Bien loin de baisser pavillon, les officiers de la compagnie SeaFrance entament aujourd'hui leur septième jour de grève. Ils réclament toujours une amélioration de leurs conditions de travail. La principale revendication porte sur la possibilité d'embarquer trois jours d'affilée au lieu de deux sur les ferries effectuant cinq rotations quotidiennes entre Calais et Douvres. Les grévistes souhaitent, par ailleurs, que leurs salaires soient revus à la hausse. Jugé « trop basses », les rémunérations sont d'ailleurs considérées comme « responsables des difficultés de SeaFrance à recruter de jeunes officiers ». Selon Jacques Brouyer, responsable syndical: « On n'arrive plus à trouver de jeunes acceptant de venir travailler dans la compagnie. Du coup, les officiers travaillent à flux tendu, sont fatigués et n'arrivent plus à prendre leurs jours de repos ». Selon la CGT et la CGC, les 160 officiers de SeaFrance auraient cumulé, au 31 janvier, quelques 9200 jours de congés en retard. En ce qui concerne les salaires, l'intersyndicale CGT-CGC a proposé à la direction une augmentation de 20% sur trois ans. « Il ne s'agit que d'une base de départ. Nous souhaitons ensuite négocier mais, le problème, c'est que nous avons en face de nous un président qui refuse le dialogue ».

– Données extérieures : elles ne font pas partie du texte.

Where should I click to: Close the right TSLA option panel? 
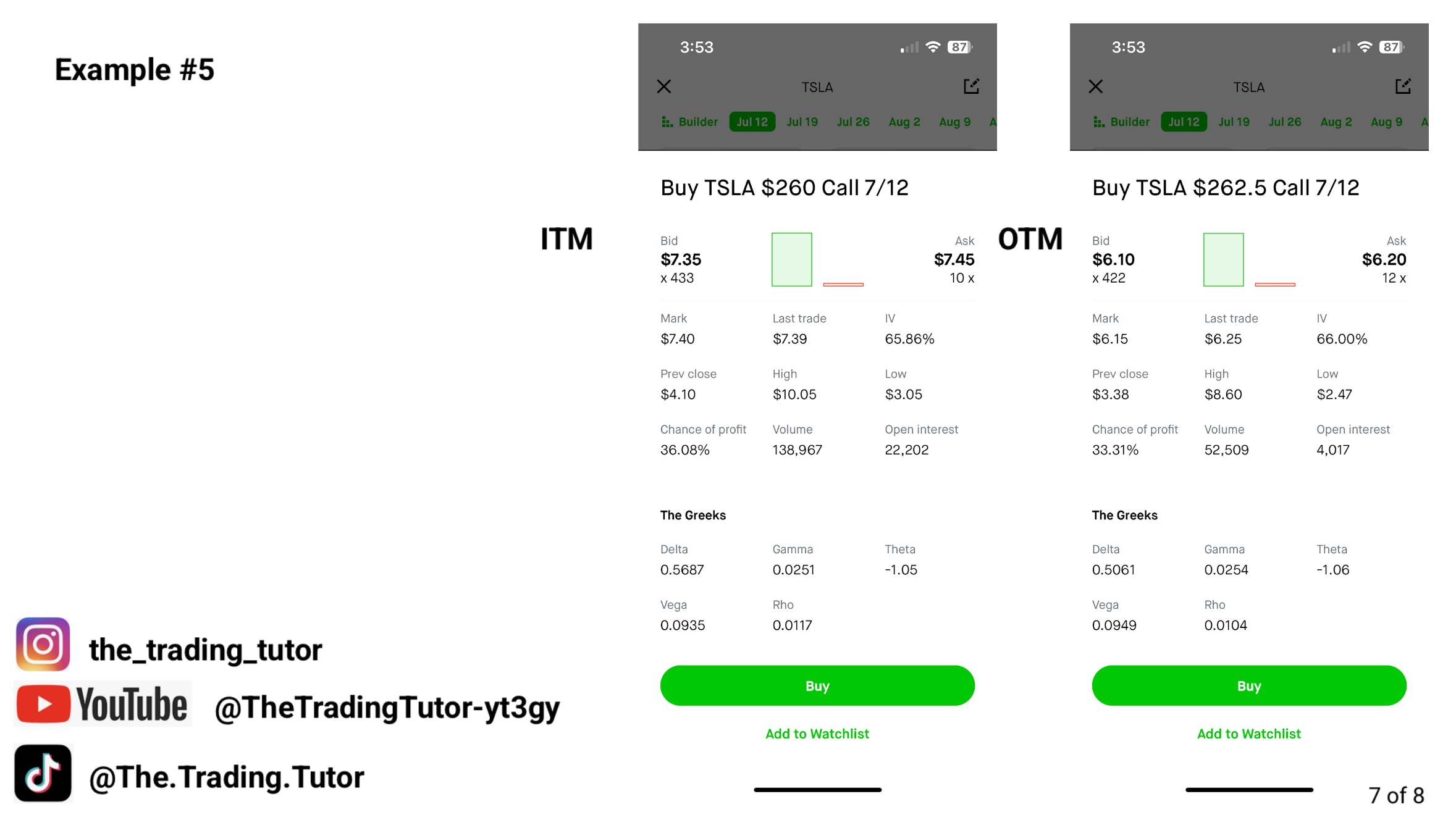(x=1095, y=86)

Plusieurs centaines de milliers d'euros par jour

La direction, de son côté, réaffirme qu'elle ne peut envisager une augmentation des rémunérations pour une seule catégorie de personnel. La perspective d'une année 2008 difficile, avec la hausse du coût du carburant et les conséquences de la chute de la Livre Sterling sur le marché anglais sont, également, mis en avant par l'entreprise, détenue à 100% par la SNCF. Côté syndical, on a du mal à accepter cet argument : « C'est parfaitement hallucinant. Cela fait bientôt une semaine que le trafic est bloqué et la grève coûterait à la compagnie entre 600 et 700.000 euros par jour. Il y a un vrai problème de fond et, pourtant, la direction refuse encore de négocier. On a l'impression qu'il y a une cagnotte à dépenser sur le dos du contribuable », s'indigne Jacques Brouyer. Selon le responsable syndical, la détermination des grévistes est intacte : « La mobilisation s'est même amplifiée. Les officiers syndiqués à la CFDT ont rejoint le mouvement, ainsi que nos collègue du Rodin, en arrêt technique à Dunkerque ». Alors que les officiers du Rodin ont interdit, en fin de semaine dernière, l'accès de leur navire aux ouvriers du chantier de réparation, les cinq autres ferries de SeaFrance restent bloqués à quai. La grève, reconductible toutes les 24 heures, a de nouveau été votée hier midi sur tous les bateaux.

Le mouvement, qui paralyse totalement le trafic, a entraîné une belle pagaille à Calais et dans les environs. Des milliers de passagers et de camions ont été obligés de traverser la Manche par d'autres moyens, à commencer par les ferries des compagnies concurrentes, P&O et Norfolkline. Le problème est particulièrement aigu pour les transporteurs routiers, dont nombre disposent de contrats à l'année avec SeaFrance.
Premier employeur de marins français, l'armement compte 1500 salariés et une flotte de six navires. Il propose chaque jour une trentaine de rotations entre Calais et Douvres.